## Page excerpt

- Directed by: Su Rynard
- Written by: Su Rynard
- Produced by: Paul Barkin
- Starring: Mimi Kuzyk Peter Stebbings
- Cinematography: Kim Derko
- Edited by: Michele Francis
- Music by: Philip Strong
- Production company: Alcina Pictures
- Release date: October 2005;
- Running time: 85 minutes
- Country: Canada
- Language: English

= Kardia (film) =

Kardia is the debut feature film by director Su Rynard, released in 2005. The film was produced by Paul Barkin and Larissa Giroux of Alcina Pictures in Toronto, Ontario, Canada.

The film tells the story of Hope, a pathologist who discovers that the experimental heart operation she underwent as a child has mysteriously linked her life with another. She revisits her childhood to uncover the secrets of her past.

==Plot==
In a flashforward, pathologist Hope leaves the research institution she works at and collapses after going down a flight of steps.

Back in 1950s Canada, a man in his early thirties – a former RCAF pilot and veteran – is about to retreat from a stroll when he notices a baby crying in the snow. He takes the baby home and cares for her with the help of an older woman.

Days later, during an outing with the man, the baby falls ill and loses colour. He rushes her home before deciding to consult a doctor.

At the hospital, the man is briefed on the baby's diagnosis and the experimental procedure that can potentially fix her heart defect. Initially reluctant, the man changes his mind and decides to become the donor. When he goes back for the surgery, a journalist takes a picture of him with the baby, which is later mailed to the hospital.

The operation leaves a permanent scar on the baby's chest but proves successful, as she grows into a healthy girl named Hope.

In the present, Hope is lecturing her two assistants (Sanjay and Sally) on the heart and doing research with them. But between work and talk, Hope is growing uncertain of her memories: she sets out on finding her adoptive father's true identity, taking out time to investigate her past and recording her thoughts on tape, something which Sally notices.

## Assignment A
What is the profession of Hope, the main character in the Kardia film article?
## Assignment B
Write the next part of the Kardia film article, picking up after its last sentence.

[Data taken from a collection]
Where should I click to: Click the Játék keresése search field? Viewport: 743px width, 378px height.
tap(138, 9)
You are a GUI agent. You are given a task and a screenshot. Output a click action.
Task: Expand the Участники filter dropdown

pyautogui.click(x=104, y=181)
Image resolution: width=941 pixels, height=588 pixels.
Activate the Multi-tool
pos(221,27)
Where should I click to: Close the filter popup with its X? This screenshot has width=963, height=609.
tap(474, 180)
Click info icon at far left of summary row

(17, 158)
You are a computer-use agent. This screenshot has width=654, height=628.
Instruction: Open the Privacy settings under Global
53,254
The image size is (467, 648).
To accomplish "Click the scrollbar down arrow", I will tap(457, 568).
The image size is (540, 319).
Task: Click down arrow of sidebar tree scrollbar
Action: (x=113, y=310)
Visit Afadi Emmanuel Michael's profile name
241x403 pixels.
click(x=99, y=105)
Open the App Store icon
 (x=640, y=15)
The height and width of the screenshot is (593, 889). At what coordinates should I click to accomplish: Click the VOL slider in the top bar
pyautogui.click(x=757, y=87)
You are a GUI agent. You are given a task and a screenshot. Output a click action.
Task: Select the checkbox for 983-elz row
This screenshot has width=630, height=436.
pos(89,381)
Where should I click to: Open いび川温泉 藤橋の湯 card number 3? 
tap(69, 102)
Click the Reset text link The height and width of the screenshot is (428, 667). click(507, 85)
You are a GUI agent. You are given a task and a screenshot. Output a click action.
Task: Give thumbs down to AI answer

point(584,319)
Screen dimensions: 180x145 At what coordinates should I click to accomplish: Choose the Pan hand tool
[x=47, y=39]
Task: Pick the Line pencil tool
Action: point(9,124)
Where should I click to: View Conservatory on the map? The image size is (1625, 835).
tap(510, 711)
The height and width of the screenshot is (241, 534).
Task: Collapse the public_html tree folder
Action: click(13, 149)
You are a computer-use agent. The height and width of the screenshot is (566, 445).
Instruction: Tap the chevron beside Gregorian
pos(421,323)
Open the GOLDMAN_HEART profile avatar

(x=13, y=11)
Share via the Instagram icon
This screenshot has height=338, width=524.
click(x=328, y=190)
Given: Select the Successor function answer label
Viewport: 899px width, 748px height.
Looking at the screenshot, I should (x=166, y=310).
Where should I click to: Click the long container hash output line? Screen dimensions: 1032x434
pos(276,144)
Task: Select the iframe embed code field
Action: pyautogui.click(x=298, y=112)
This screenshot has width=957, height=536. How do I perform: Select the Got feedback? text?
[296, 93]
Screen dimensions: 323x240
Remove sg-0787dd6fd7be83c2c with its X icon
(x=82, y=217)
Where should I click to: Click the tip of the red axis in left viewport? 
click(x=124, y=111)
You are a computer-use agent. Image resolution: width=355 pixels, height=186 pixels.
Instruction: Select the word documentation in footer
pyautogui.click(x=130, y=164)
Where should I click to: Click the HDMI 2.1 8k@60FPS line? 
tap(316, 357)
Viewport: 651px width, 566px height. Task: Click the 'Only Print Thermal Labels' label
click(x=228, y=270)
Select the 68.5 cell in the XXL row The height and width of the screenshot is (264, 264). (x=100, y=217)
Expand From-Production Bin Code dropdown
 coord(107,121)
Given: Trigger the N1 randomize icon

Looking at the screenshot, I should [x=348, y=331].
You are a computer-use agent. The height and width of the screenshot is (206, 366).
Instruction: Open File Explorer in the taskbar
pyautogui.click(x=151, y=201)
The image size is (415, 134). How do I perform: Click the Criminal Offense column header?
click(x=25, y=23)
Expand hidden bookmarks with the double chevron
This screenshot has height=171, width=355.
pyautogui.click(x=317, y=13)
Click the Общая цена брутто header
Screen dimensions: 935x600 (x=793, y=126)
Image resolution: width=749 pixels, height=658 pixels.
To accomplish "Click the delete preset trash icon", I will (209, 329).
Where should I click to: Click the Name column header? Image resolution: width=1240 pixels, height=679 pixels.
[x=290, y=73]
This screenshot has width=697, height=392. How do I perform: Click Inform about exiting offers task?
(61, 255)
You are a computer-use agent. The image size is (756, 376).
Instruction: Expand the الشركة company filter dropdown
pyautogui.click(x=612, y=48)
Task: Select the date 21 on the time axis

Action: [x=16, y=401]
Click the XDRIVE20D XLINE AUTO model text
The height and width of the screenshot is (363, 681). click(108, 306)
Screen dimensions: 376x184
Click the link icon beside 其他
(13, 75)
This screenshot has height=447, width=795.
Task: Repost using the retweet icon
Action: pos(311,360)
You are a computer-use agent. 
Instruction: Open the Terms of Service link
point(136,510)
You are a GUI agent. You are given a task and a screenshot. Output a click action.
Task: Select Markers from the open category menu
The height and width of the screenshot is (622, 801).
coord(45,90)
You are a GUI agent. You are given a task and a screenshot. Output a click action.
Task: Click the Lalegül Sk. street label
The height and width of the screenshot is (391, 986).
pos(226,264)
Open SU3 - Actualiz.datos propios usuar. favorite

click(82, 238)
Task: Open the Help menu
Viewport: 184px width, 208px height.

## Exercise answer A
Hope is a pathologist.

## Exercise answer B
Hope later tasks Sally with getting old patient records from the hospital in order to discover her father's identity, without disclosing that it's a personal matter; but when Sally responds by saying that she would need patient approval to have the records released, Hope says it's not an issue, because she was the patient.

Sally comes into Hope's office to hand her the files, telling her that what she's overheard her say on the heart was true, and wishing Hope luck on her upcoming talk. Reading the records and consulting newspaper clippings from the time, Hope finally discovers that her father is nothing more than an unfortunate volunteer who died on the operating table, and that the many moments she has shared with him never took place. The nurse is shown leaving the picture taken before the surgery in Hope's crib.

As she leaves the office, Hope sees Sanjay and Sally bonding in the hallway, and is delighted; her heart nonetheless gives out after she leaves the building.

In a voice-over, Hope reflects on the nature of her story as her presence weighs what is now an extraordinarily light heart on a scale, mirroring a similar scene at the beginning of the film. Ultimately admitting her life was a tangle of fiction and reality, she accepts her personal truth not as what is rooted in fact, but as the result of what has objectively made her the person she became – a pathologist researching the ailment that impacted her life, focused on helping the next of kin.

==Cast==
- Mimi Kuzyk as Hope
- Peter Stebbings as Dad
- Kristin Booth as Sally
- Ariel Waller as Young Hope
- Stephen Lobo as Sanjay
- Donna Goodhand as Auntie Florrie
- Emma Campbell as Nurse
- Steve Cumyn as Surgeon
- Nancy McAlear as Scrub Nurse
- Dylan Trowbridge as Reporter
- Nancy E.L. Ward as OR Surgery Team Member

==Awards==
- The film won the 2005 Alfred P. Sloan Foundation Feature Film Prize at the Hamptons International Film Festival.